> _Given passage_:
Why All Methods of FDA-Approved Birth Control Must Be Covered by Insurance | Commentary

Over the past few years, millions of women have gone to the pharmacy to fill their birth control prescription, or visited the doctor to have an intrauterine device inserted, and learned their birth control is fully covered, without a copayment. Some of these women used to pay hundreds of dollars a year out-of-pocket for birth control. But among the Affordable Care Act’s dramatic advancements for women’s preventive health is a provision that requires insurance companies to cover birth control without a copay.

However, while 48.5 million women are eligible for this benefit, recent reports make it abundantly clear that some health insurance carriers continue to charge women for their prescriptions or make them jump through unnecessary hoops to receive the birth control method they and their doctor agree is best for them.

Recognizing this troublesome trend, the National Women’s Law Center reviewed insurance companies’ plan documents in 15 states to see how they are covering women’s health care, including birth control. They found that some insurance companies are not providing the coverage the law requires, forcing women to pay more or go without the contraceptive best suited to their health and needs.

This is a clear defiance of the law’s mandate.

Some insurers restrict access to certain birth control methods, such as the ring, patch and IUD, by forcing women to undergo “step therapy” — or what’s known colloquially as the try-and-fail method. This means a woman may be forced to use one birth control method, such as the pill, regardless of whether it works for her, before getting coverage for the ring, patch, IUD or other method she and her doctor have decided is best for her. Some insurers also create an unnecessary barrier by requiring prior authorization, an extra step that gives the insurer the right to reject a doctor’s prescription.

These violations occur even though the ACA requires insurance companies to cover the pill, ring, IUD and all other Food and Drug Administration-approved methods of birth control — not a curated selection.

Figuring out which birth control method is right for an individual is a personal decision that should be made with a woman’s health care provider alone. That’s why Planned Parenthood Federation of America and the American Congress of Obstetricians and Gynecologists fought so hard for the preventive benefit in the first place, and it’s why we’re calling on the Obama administration to ensure this provision is enforced.

> _Your assignment_: Please translate this sentence from the birth control commentary into Spanish: "Figuring out which birth control method is right for an individual is a personal decision that should be made with a woman's health care provider alone." The entries that follow are separate from the commentary.

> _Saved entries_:
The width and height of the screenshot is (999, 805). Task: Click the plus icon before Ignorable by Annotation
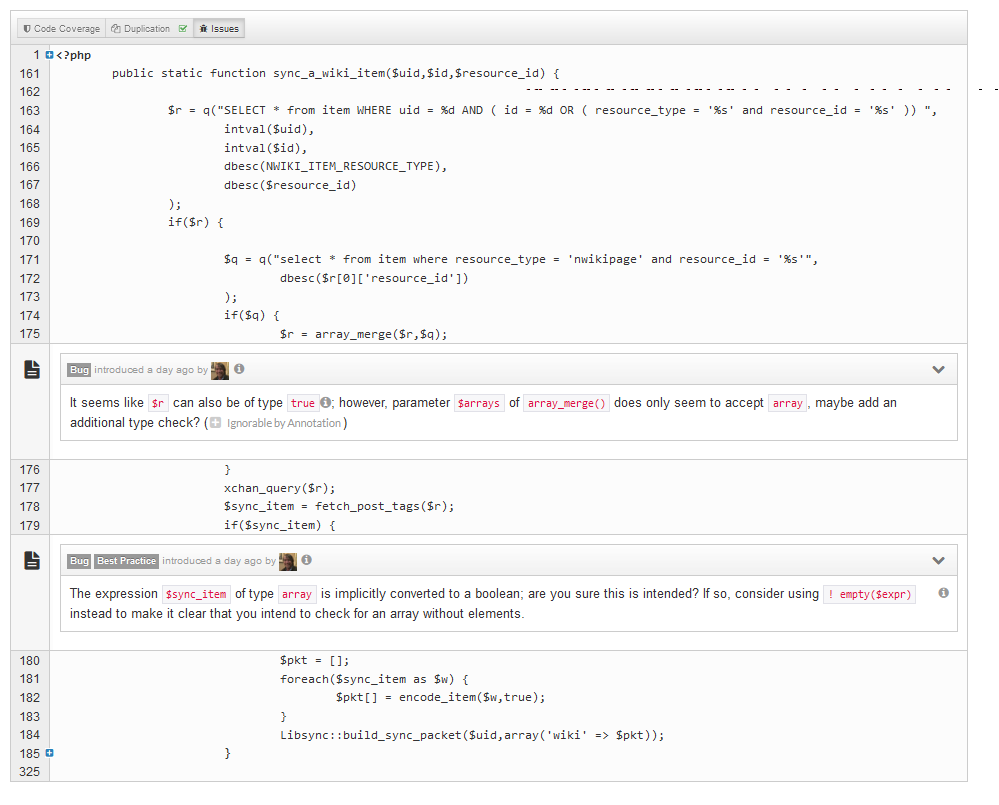point(215,423)
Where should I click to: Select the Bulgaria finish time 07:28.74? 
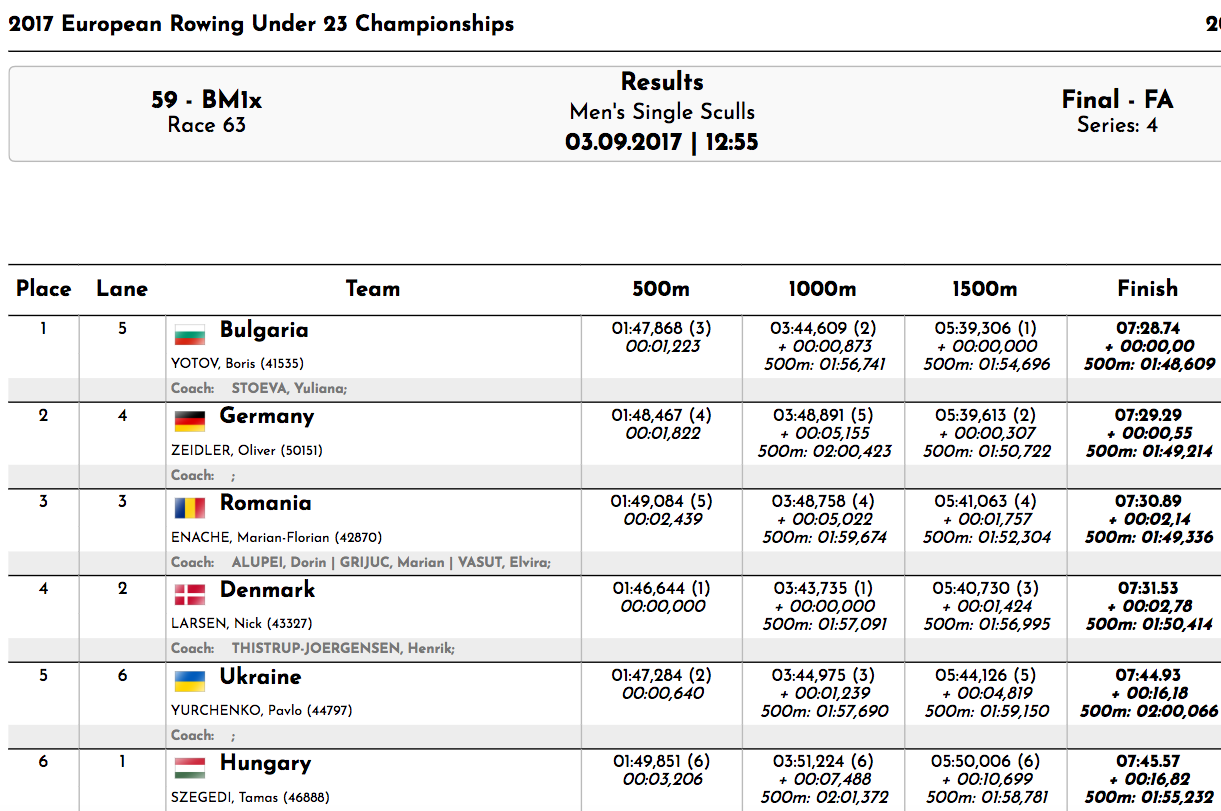coord(1147,328)

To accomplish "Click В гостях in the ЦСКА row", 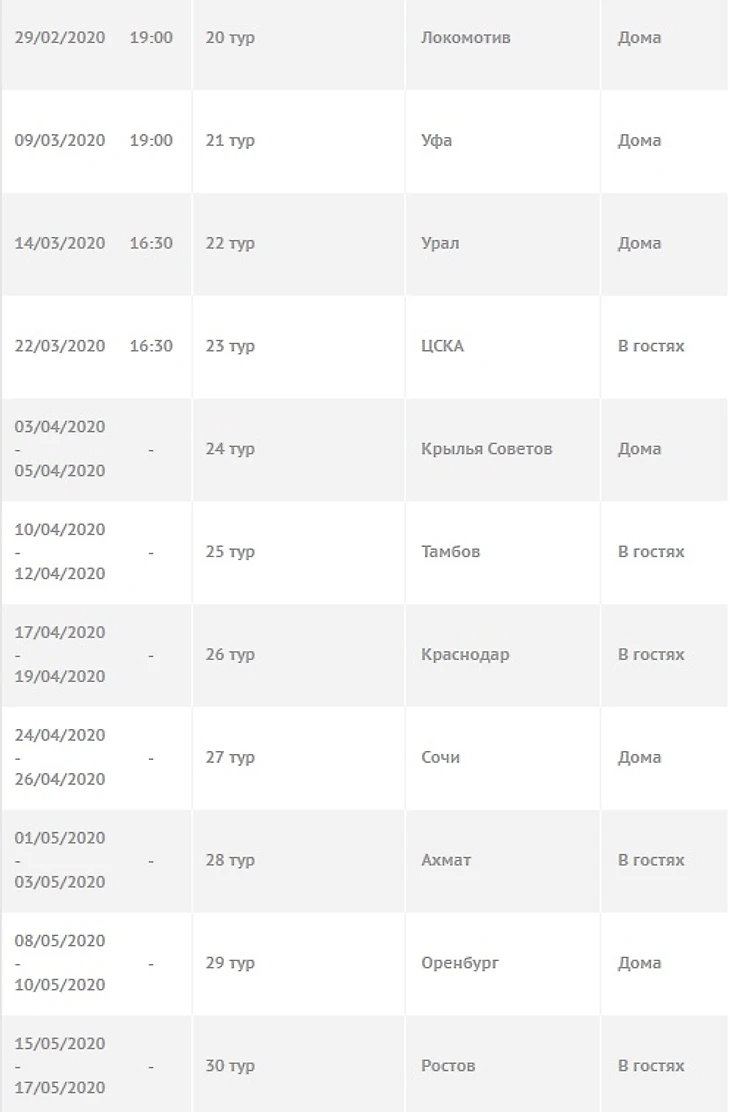I will pos(651,347).
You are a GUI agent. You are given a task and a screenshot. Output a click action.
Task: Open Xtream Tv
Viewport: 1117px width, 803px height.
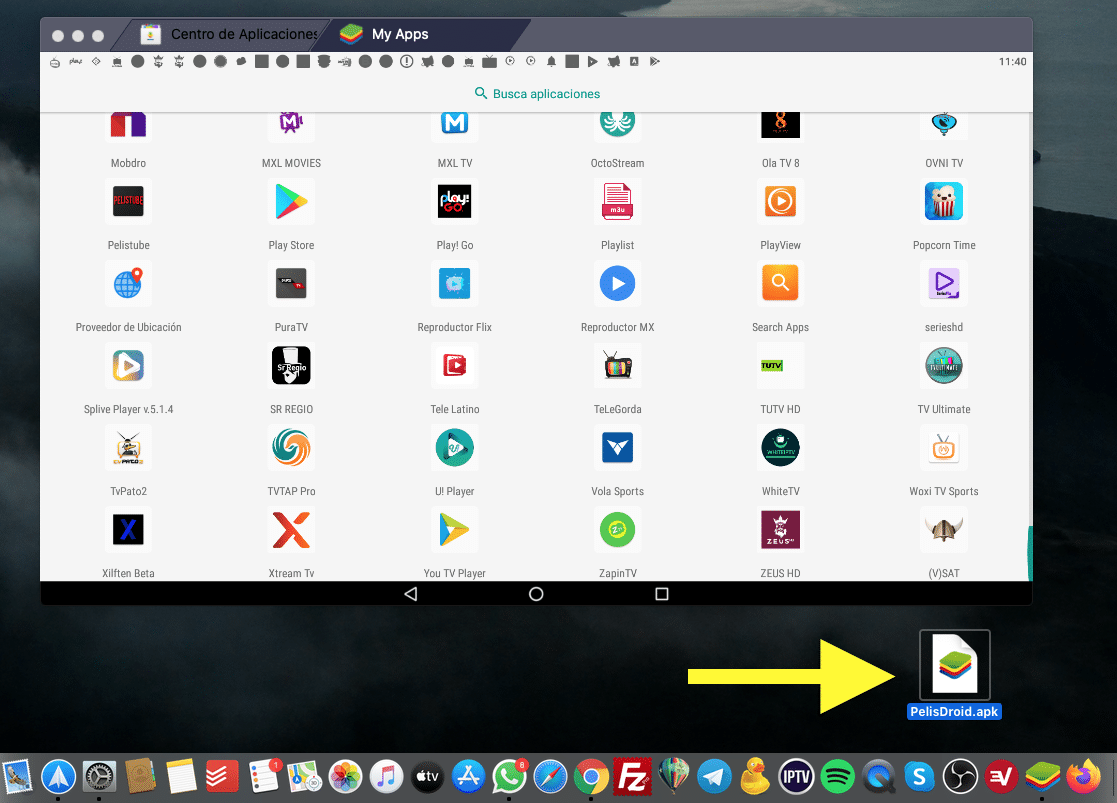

> _Written reply_: Determinar qué método anticonceptivo es el adecuado para una persona es una decisión personal que debe tomarse únicamente con el proveedor de atención médica de la mujer.